Black patients, according to a study reported recently, although having similar end-of-life discussions with their physicians, do not seem to have their preferences fulfilled unlike white patients.
"Although black patients are also more likely than white patients to desire life-prolonging measures, receipt of life-prolonging care at the end of life is associated with greater distress and with poorer quality of life," the authors write as background to the study. "These findings raise the concern that black patients receive inferior end-of-life care, a possibility underscored by disparities between black patients and white patients in certain objective care measures, such as pain management."
Jennifer W. Mack, M.D., M.P.H., of the Dana-Farber Cancer Institute, Boston, and colleagues studied 332 patients who were recruited between October 2002 and September 2007, were self-identified as non-Hispanic white or black, had cancer with distant metastases with failure of first-line chemotherapy, were 20 years of age or older and died during the course of the study.

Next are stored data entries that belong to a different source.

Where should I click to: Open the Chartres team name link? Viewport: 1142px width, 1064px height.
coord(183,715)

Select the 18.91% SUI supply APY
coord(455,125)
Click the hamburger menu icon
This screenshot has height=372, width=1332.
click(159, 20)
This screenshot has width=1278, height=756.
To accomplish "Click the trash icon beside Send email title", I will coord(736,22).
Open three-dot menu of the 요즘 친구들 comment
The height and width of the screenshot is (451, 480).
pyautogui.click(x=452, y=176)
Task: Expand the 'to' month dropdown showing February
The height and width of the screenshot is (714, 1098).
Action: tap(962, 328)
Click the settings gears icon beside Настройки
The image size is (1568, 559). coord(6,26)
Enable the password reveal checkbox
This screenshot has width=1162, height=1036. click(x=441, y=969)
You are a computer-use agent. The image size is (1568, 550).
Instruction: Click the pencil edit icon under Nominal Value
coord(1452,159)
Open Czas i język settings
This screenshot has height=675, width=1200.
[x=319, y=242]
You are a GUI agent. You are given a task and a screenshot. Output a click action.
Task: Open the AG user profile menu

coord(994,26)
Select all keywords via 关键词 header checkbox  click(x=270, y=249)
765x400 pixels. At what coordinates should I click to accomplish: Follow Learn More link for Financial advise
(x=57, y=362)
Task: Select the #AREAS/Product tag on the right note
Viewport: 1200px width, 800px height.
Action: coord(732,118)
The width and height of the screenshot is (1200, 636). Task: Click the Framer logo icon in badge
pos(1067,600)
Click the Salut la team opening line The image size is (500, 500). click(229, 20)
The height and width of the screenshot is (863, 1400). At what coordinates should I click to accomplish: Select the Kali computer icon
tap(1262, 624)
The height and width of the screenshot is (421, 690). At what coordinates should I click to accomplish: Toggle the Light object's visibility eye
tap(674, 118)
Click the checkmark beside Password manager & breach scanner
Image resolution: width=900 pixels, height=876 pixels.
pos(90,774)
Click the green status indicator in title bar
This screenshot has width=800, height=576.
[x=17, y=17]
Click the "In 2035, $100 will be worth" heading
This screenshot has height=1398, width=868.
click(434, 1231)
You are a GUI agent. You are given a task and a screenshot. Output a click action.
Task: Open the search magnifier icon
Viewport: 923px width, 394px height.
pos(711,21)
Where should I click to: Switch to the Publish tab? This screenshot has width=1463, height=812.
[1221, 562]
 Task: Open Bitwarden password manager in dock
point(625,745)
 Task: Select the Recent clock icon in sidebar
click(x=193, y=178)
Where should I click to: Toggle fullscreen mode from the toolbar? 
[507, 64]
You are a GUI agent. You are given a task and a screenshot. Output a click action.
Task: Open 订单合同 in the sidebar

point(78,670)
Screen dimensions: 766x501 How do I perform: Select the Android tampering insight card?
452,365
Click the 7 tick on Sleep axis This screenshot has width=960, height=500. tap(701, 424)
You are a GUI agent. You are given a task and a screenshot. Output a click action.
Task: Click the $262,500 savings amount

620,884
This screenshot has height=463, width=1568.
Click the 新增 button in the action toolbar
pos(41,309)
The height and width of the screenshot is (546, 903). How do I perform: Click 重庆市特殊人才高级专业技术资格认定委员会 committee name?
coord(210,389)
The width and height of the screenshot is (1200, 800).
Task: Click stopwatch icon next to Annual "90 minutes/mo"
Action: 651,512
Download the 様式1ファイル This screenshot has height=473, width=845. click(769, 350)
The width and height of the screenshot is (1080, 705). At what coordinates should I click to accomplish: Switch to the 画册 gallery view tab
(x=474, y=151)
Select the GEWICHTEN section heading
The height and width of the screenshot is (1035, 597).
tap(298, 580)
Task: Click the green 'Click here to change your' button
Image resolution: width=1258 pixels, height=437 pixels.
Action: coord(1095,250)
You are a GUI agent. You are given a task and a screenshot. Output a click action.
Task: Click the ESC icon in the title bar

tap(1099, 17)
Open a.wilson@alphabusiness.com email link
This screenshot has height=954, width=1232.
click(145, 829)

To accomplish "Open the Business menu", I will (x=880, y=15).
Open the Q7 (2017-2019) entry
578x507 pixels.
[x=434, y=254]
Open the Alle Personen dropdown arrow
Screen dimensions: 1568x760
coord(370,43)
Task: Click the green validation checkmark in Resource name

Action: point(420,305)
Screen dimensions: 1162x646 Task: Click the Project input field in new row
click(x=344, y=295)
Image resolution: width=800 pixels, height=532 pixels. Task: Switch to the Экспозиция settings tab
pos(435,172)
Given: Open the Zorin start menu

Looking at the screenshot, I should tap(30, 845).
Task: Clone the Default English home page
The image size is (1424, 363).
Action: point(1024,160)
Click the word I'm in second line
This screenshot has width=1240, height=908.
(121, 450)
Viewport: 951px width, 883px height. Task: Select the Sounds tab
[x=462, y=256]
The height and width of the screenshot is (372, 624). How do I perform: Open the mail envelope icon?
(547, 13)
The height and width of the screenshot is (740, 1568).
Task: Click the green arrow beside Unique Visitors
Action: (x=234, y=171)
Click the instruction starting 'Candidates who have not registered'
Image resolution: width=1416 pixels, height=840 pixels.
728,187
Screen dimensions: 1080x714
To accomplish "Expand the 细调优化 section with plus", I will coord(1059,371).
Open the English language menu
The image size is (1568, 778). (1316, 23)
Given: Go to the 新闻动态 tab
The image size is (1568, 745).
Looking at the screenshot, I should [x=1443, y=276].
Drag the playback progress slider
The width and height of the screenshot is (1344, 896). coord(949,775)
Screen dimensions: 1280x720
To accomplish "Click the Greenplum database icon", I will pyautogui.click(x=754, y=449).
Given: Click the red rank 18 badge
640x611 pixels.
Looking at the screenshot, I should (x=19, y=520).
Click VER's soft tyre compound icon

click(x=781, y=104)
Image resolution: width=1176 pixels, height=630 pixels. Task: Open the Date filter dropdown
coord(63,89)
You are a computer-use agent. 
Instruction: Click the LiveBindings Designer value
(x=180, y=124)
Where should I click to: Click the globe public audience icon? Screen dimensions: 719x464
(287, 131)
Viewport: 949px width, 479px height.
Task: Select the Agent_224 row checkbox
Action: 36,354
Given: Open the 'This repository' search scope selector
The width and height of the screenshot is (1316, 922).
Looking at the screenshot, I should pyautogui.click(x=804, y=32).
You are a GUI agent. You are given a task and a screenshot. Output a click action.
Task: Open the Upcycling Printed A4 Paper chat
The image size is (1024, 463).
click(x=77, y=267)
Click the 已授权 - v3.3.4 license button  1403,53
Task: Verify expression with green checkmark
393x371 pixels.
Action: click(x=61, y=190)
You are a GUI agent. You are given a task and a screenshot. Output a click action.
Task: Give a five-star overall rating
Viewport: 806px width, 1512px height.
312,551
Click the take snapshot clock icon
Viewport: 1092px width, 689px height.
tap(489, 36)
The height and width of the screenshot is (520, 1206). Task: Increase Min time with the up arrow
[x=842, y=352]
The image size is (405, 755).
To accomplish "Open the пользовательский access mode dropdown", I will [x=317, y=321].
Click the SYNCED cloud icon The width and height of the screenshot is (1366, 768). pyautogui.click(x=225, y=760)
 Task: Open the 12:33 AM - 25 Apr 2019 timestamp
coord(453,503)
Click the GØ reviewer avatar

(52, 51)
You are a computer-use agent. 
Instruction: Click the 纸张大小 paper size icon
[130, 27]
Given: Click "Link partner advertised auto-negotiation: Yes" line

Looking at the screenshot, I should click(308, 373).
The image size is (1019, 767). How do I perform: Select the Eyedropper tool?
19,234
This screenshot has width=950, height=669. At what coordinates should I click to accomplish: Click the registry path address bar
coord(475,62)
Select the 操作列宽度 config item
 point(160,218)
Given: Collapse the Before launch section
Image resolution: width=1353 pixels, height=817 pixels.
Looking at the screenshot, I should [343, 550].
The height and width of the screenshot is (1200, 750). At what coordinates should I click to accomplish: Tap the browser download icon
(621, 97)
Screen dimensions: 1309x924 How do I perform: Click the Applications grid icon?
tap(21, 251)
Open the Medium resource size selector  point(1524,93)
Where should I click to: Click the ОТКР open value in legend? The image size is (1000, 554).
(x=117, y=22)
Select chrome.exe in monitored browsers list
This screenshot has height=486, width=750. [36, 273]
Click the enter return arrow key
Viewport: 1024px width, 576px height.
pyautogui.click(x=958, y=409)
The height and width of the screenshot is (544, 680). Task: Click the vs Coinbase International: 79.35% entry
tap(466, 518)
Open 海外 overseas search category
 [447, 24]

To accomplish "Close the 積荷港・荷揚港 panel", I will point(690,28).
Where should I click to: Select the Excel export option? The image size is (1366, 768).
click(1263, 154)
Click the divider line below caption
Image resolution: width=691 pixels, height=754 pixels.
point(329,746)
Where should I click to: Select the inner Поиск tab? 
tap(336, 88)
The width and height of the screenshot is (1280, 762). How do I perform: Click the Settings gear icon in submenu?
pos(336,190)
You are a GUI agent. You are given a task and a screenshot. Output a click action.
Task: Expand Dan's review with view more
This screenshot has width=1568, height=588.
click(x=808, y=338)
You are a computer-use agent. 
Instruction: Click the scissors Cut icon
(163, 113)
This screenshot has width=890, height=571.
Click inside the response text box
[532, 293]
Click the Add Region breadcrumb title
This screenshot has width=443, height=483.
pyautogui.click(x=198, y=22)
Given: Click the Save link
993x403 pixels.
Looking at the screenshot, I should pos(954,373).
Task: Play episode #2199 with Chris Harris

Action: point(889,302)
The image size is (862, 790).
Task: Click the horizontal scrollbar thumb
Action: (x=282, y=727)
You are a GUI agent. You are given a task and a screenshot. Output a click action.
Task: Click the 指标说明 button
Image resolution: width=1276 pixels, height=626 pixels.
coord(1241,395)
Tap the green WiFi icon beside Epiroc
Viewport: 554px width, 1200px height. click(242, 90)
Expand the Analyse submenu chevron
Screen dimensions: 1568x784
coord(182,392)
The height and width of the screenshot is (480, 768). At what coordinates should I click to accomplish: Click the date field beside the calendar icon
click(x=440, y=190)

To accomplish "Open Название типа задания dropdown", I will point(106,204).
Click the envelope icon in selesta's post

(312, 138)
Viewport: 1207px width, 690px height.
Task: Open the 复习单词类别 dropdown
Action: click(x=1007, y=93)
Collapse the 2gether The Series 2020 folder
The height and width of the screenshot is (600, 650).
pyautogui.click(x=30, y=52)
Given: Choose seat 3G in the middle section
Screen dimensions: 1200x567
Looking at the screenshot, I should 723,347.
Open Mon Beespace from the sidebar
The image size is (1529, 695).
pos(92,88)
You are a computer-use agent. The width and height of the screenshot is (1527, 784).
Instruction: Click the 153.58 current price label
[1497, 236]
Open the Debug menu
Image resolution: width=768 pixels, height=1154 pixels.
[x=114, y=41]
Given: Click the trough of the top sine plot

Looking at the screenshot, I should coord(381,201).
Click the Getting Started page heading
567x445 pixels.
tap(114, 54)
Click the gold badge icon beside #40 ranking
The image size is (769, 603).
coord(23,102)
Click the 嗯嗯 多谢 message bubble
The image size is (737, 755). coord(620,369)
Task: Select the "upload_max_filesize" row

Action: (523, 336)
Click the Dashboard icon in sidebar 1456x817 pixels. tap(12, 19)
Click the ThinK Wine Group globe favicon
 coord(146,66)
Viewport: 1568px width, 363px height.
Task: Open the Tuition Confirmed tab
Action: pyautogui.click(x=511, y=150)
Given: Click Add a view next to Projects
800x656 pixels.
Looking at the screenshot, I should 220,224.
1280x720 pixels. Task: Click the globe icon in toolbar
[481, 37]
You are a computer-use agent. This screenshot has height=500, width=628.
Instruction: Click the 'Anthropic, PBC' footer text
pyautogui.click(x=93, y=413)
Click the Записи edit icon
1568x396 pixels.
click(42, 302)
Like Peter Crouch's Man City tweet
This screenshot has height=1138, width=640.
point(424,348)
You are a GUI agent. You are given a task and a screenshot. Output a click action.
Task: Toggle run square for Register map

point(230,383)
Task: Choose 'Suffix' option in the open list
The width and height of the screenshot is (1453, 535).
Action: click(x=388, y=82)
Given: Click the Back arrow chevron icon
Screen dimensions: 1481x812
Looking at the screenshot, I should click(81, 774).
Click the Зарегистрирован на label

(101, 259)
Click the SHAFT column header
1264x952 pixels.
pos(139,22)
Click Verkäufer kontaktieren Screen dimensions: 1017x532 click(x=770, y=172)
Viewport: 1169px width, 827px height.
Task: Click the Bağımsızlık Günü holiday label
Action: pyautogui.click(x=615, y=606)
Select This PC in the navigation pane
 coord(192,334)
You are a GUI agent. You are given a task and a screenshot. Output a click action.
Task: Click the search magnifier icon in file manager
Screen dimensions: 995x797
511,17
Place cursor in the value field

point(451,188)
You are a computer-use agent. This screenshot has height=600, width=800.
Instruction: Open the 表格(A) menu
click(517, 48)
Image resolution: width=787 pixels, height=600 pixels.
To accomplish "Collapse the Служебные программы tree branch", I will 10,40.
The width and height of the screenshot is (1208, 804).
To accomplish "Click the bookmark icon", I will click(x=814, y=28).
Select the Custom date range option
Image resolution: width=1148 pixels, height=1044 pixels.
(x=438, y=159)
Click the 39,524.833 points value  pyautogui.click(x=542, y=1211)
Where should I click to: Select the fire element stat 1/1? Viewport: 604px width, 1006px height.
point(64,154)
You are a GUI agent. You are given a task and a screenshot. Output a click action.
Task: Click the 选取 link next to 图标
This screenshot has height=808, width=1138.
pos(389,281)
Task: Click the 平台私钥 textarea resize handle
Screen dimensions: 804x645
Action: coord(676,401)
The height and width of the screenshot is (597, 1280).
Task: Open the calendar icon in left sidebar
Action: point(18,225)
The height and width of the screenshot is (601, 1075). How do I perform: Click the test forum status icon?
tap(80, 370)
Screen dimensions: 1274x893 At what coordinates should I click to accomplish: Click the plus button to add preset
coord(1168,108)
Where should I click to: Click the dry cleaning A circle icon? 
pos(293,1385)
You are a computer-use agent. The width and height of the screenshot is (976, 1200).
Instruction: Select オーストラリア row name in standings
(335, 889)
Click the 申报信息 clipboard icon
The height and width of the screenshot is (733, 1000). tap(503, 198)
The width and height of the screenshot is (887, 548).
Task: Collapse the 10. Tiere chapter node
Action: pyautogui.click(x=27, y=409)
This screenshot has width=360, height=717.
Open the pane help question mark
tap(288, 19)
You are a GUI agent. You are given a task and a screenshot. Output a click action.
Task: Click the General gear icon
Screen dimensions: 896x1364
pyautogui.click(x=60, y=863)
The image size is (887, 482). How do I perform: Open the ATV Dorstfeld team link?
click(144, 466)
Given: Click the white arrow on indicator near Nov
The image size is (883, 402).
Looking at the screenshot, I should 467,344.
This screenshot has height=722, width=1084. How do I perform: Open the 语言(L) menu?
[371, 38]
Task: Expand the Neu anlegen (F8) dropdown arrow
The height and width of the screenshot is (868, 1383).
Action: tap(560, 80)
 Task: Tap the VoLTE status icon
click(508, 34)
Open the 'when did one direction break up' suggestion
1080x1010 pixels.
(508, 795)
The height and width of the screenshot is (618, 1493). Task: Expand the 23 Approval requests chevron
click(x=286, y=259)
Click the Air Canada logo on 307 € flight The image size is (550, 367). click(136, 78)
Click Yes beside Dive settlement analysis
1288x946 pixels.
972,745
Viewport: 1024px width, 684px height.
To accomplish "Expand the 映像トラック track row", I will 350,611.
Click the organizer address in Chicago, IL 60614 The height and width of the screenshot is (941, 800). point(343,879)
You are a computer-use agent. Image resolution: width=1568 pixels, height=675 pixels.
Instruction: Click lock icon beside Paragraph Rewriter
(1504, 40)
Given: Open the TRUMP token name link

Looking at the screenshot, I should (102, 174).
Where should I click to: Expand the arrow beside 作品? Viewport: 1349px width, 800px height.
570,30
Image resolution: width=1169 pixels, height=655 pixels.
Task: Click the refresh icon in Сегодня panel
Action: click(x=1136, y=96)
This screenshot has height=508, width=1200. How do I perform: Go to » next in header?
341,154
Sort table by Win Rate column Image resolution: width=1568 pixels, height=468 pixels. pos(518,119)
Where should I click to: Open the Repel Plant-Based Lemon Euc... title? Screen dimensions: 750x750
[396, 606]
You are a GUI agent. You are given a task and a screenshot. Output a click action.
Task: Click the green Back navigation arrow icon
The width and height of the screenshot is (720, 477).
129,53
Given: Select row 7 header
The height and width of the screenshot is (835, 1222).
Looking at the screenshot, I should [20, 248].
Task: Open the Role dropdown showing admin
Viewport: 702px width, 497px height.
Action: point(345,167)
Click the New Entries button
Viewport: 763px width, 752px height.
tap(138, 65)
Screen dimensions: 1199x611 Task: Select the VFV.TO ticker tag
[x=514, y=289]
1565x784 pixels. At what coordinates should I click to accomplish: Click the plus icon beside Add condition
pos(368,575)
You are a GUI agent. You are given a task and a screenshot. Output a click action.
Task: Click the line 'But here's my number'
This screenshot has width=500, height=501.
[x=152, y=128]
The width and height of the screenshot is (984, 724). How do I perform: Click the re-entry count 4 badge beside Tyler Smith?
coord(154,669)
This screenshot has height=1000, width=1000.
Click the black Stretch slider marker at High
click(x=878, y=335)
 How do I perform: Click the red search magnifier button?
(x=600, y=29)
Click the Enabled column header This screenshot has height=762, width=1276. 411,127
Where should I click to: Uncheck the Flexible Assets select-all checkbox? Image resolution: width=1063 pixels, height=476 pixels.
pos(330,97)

"Despite similar rates of end-of-life discussions, white patients were more likely than black patients to prefer symptom-directed care over life-prolonging end-of-life care and to have DNR [do not resuscitate] orders in place. White patients were also less likely to receive life-prolonging care in their last week of life." The authors also found that, "although end-of-life discussions and communication goals assist white patients in receiving less burdensome life-prolonging care at the end-of-life, black patients tend to receive more aggressive care regardless of their preferences." Additionally, black patients without DNR orders are just as likely to receive life-prolonging treatment as black patients with a DNR.
Based on the findings, the authors conclude that, "although the reasons for our findings are not fully understood, white patients appear to have undefined advantages when it comes to receiving end-of-life care that reflects their values."